Help employees identify their strengths; empower them to do things that they didn’t even think were possible and to find their purpose. Throughout my career, I’ve been able to bear witness to these results and seeing employees succeed is my fuel to keep leading.
How have you used your success to make the world a better place?
I have enjoyed mentoring youth and young adults and hope that their confidence and motivation to be their best makes the world a better place. The other area that I think can make a big shift in the world is the fact that kindness is not weakness and although we are not in business to make friends, when we are honest and kind in our approach it can unlock an underlying alignment that is a force to be reckoned with.
What are your “5 Things I Wish Someone Told Me Before I Started” and why? (Please share a story or example for each.)
- Find a mentor: search your network for someone you believe is a powerhouse in your industry or company, and ask them to be your mentor. When I did this at LexisNexis, I was taught real life lessons that put me on a leadership path. It also helped with stepping outside of my comfort zone.

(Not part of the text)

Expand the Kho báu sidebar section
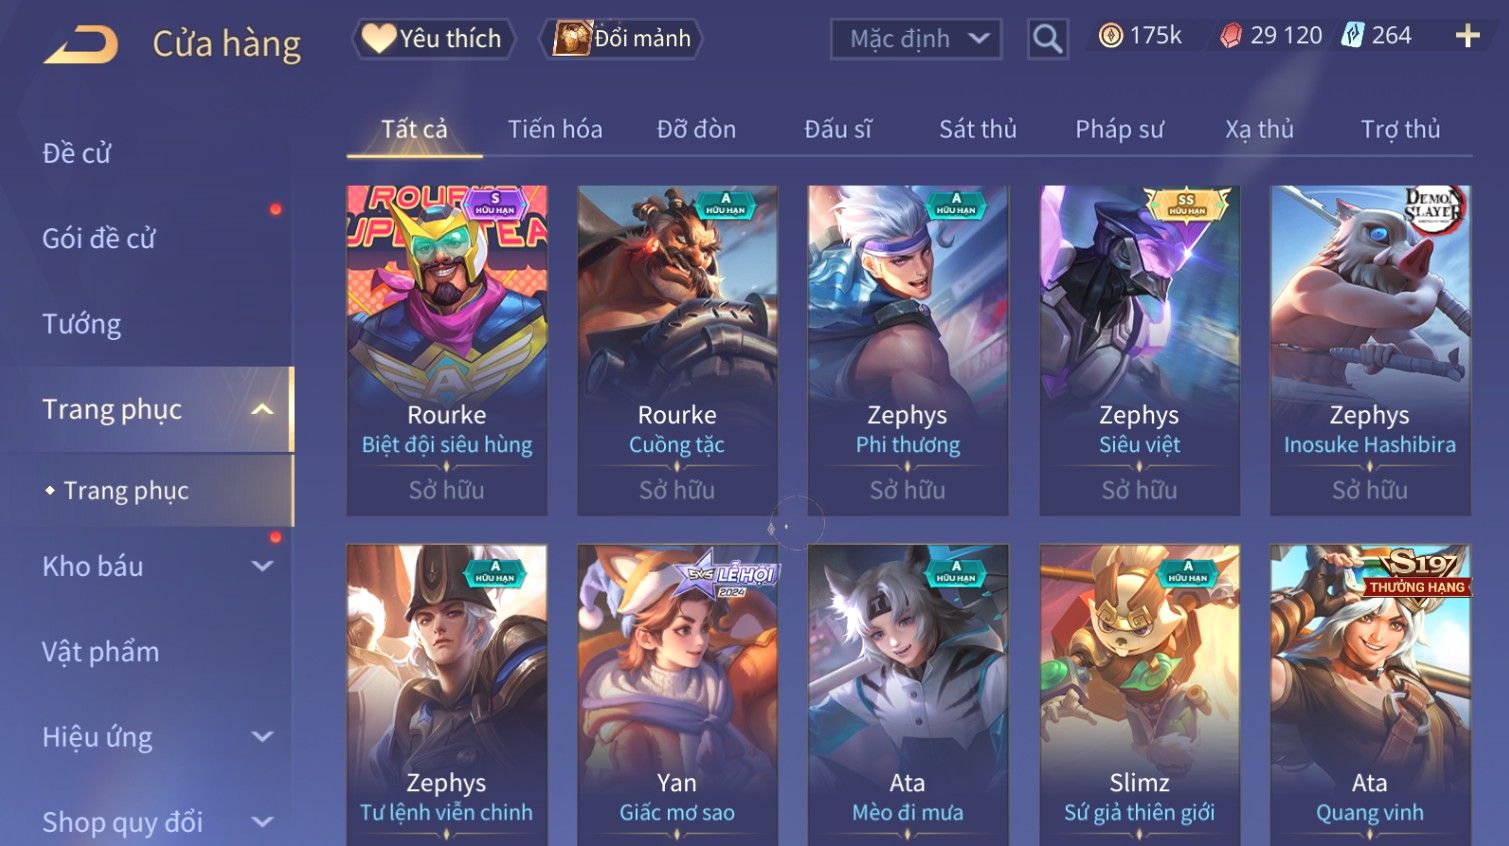The width and height of the screenshot is (1509, 846). (262, 566)
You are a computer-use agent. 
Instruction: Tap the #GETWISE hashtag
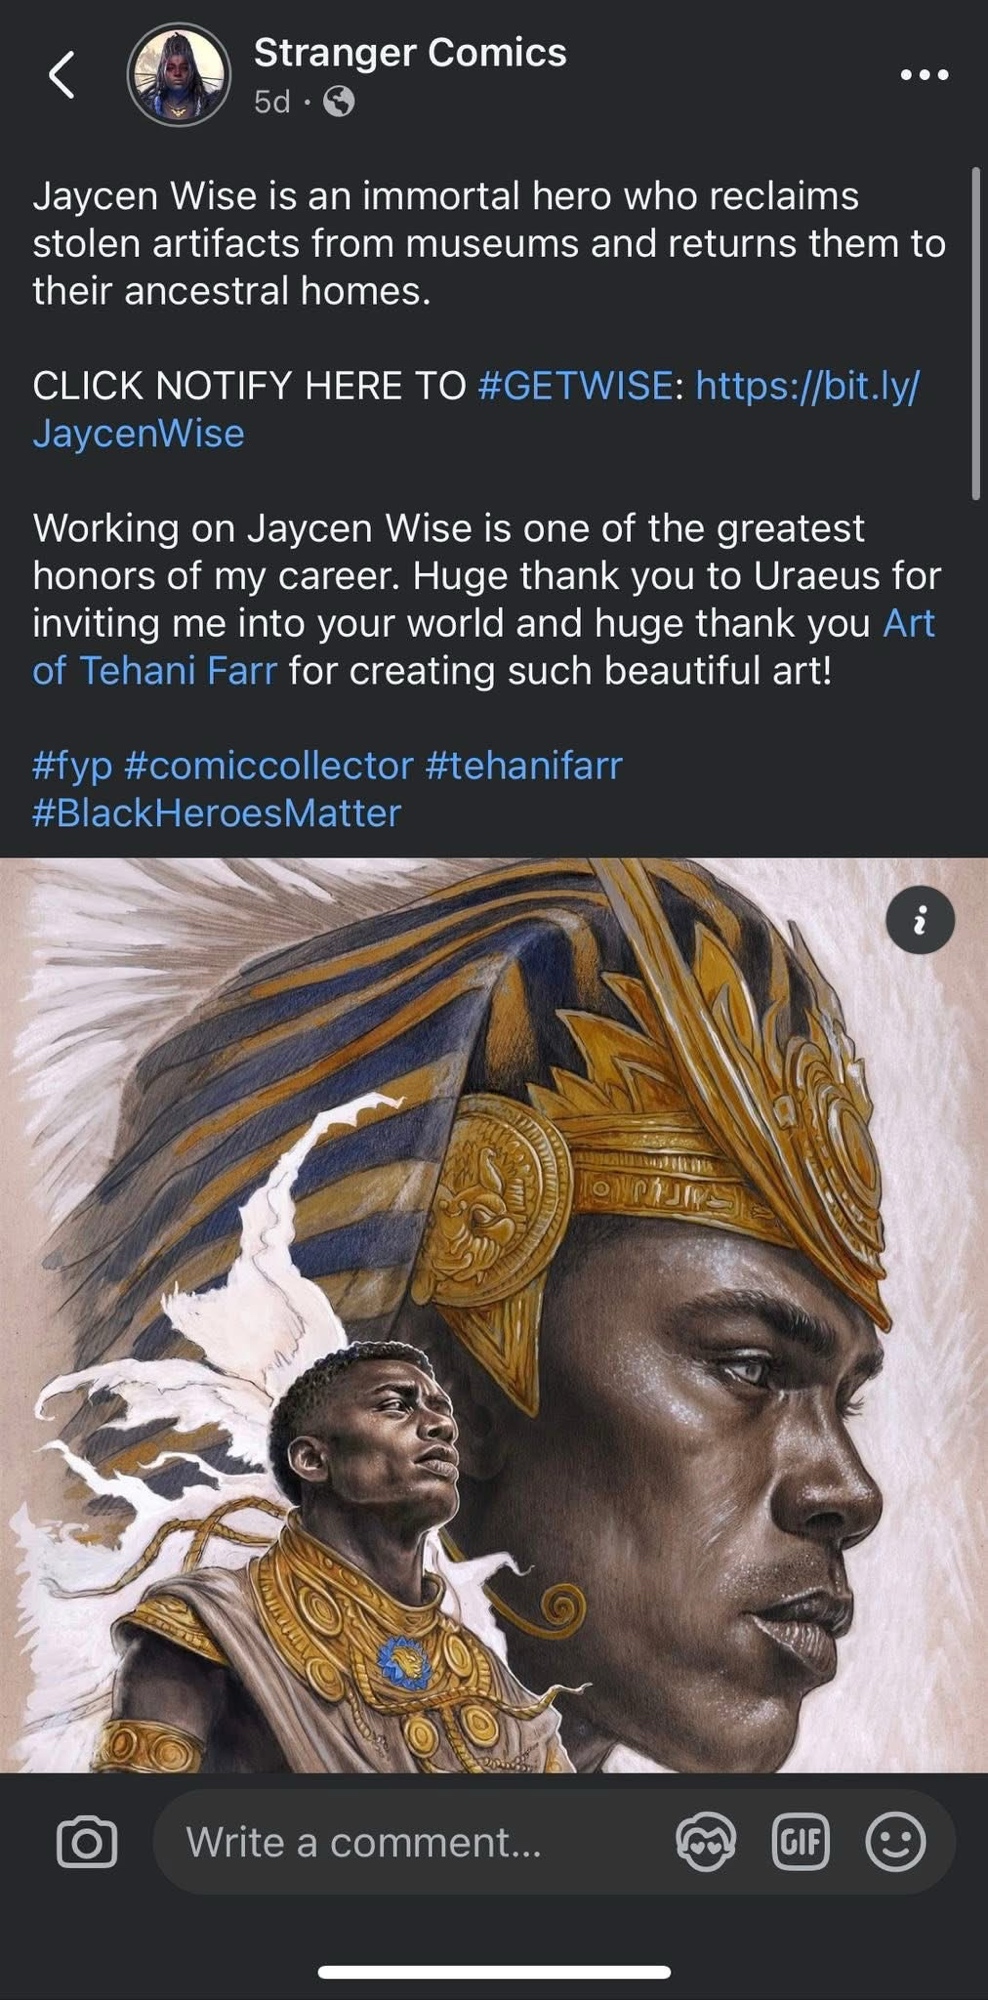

- Focus on professional development: I’ve taken a lot of courses focused on leadership and learned about practical techniques that, in the end, helped me get to where I am today. The power of learning, at any stage in your career, should never be undermined.
- Be authentic: as a female leader, authenticity has been key to my leadership style. When I’m authentic, I feel confident and comfortable in my own skin.
- Network: I did an exercise a couple of years ago during this women’s leadership course, and it really helped me. I wrote down everyone that I could think of within my network, and divided it into different groups. For example, people that could help me with my job, people that will help me get promoted, people that could help me when I’m feeling unmotivated, etc. Then, after completing this diagram, I realized that I have a powerful network of people who can help me overcome different challenges. This was such an amazing tool to have and I still refer to it when I need help with something.
- Empower others: if you’re aspiring to be a leader, having the skill to empower others so that they can be the best versions of themselves will be paramount to your organization’s success.
You are a person of great influence. If you could inspire a movement that would bring the most amount of good for the greatest number of people, what would that be? You never know what your idea can trigger.
If I could inspire a movement it would be for leaders to embrace the idea that kindness is not weakness. Addressing mistakes and failures of our own can be a powerful catalyst for those we lead to do the same. As a leader and a mentor, I try to teach the concept of radical candor and bring it to life. Show that you care personally, and be absolutely honest and direct.
Can you please give us your favorite “Life Lesson Quote”? Can you share how that was relevant to you in your life?
“A goal without a plan is just a wish” by Antoine de Saint-Exupéry. This quote has always resonated with me because it speaks beautifully to the importance of being committed and setting up a roadmap to reach success.
We are very blessed that some very prominent names in Business, VC funding, Sports, and Entertainment read this column. Is there a person in the world, or in the US with whom you would love to have a private breakfast or lunch with, and why? He or she might just see this if we tag them
Ruth Bader Ginsburg has been an incredible source of inspiration to me. Especially her tenacity to never be discouraged in spite of the odds. This has shaped how I think about challenges when the odds are stacked against me personally but also generally trying to channel a mindset of perseverance when faced with adversity. She has some great quotes but one that sticks out is that “you can disagree without being disagreeable.” Honestly, this has not always been easy for me.I’m an extraverted passionate and direct person, and the reason it resonates for me so much is that when I can pause and channel my energy and listen, I’m a more effective leader.
Thank you for these fantastic insights. We greatly appreciate the time you spent on this.